目前我国糖尿病的发病率高达12.4%,且有逐年递增趋势,如何实现患者的长期规范管理成为公共卫生重要课题。在此背景下,白云中心与丽水市中医院内分泌代谢科组成以糖尿病为专病的“全专融合型家庭医生团队”,并开展了“糖尿病专病门诊”,定期组织专科医生坐诊,充分发挥全专融合的慢病共管模式,有效弥补专科医疗和基层医疗的双重短板,同时整合各自优势,使患者在家门口即可享受“三甲医院+社区”的全程照护,实现了“急病在专科、慢病回社区、管理在全程”的防控目标。并在前期的联合义诊、专家坐诊、科普患教等形式下,对辖区患者的慢病管理取得了一定成效,得到广大患者的好评。

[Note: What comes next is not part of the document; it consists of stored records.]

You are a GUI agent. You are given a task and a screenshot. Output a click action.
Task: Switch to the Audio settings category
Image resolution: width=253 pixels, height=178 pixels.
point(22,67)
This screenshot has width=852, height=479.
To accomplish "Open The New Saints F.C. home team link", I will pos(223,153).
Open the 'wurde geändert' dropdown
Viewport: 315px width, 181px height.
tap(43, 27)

(注:全专融合是指通过专科医疗与全科医疗的深度协作,专科医生提供技术支撑与疑难诊疗,全科医生负责长期随访与健康管理,双方通过信息共享、双向转诊等机制实现无缝衔接,整合优质医疗资源,构建上下联动、分工明确的一体化服务体系。)
同时社区中心积极响应国家体重管理年的号召及结合当下社会需求,开设了“体重管理门诊”,并依托丽水市中医院MMC中心开展社区MMC(1+X)模式,进行以糖尿病、肥胖、高血压、高脂血症、高尿酸血症等疾病的信息化建设,更好地推动代谢性疾病的规范化诊疗和慢病管理。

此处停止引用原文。